The task:
For every line in the records below that contains the word "agent", add one to a count, and report only that count.

++++ Data extracts

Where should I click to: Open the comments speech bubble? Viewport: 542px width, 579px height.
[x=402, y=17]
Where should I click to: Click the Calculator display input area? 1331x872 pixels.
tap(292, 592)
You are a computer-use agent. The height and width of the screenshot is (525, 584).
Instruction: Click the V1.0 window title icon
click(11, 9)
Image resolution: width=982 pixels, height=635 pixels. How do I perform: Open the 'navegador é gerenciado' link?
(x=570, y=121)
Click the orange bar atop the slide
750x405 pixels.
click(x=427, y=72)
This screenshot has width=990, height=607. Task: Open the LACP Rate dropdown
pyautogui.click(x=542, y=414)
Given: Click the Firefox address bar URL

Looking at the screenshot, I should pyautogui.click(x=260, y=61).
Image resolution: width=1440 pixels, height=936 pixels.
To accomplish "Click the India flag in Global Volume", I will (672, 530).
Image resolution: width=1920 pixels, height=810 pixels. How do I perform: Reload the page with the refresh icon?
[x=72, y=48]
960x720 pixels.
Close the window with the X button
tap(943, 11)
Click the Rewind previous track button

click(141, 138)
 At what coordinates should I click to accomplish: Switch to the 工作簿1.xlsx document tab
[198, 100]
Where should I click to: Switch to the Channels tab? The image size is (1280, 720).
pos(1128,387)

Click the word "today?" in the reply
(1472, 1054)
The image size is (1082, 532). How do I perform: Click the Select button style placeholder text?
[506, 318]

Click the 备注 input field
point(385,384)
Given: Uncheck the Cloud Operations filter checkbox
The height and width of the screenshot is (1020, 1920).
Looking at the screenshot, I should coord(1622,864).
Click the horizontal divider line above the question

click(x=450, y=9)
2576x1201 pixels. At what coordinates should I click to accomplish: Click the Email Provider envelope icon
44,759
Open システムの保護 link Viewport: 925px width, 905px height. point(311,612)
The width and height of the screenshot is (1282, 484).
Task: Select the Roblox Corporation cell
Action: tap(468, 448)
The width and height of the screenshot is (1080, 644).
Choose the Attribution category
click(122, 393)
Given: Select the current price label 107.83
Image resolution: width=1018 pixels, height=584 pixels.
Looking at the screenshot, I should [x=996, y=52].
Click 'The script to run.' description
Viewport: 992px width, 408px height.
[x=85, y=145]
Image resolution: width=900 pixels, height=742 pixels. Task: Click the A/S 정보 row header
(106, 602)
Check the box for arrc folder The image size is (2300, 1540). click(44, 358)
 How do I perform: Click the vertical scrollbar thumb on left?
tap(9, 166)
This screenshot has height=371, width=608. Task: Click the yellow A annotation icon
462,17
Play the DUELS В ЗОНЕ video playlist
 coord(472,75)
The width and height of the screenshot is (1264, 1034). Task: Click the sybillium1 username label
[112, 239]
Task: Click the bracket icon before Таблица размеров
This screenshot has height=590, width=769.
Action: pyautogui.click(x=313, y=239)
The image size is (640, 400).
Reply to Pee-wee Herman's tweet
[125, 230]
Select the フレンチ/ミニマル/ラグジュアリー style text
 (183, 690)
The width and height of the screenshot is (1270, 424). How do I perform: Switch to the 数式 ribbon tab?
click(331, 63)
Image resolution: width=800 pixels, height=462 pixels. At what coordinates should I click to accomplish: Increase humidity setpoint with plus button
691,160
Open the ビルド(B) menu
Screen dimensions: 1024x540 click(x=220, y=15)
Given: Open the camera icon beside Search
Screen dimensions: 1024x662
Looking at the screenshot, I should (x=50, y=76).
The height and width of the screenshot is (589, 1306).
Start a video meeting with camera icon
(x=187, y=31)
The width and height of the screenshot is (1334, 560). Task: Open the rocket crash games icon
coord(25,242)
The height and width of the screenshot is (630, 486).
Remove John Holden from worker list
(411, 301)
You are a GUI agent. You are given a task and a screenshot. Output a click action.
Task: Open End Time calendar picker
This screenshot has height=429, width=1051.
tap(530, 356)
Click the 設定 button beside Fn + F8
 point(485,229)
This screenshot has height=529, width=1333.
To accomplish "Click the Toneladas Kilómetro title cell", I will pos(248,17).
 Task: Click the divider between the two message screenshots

++++++++

Task response:
2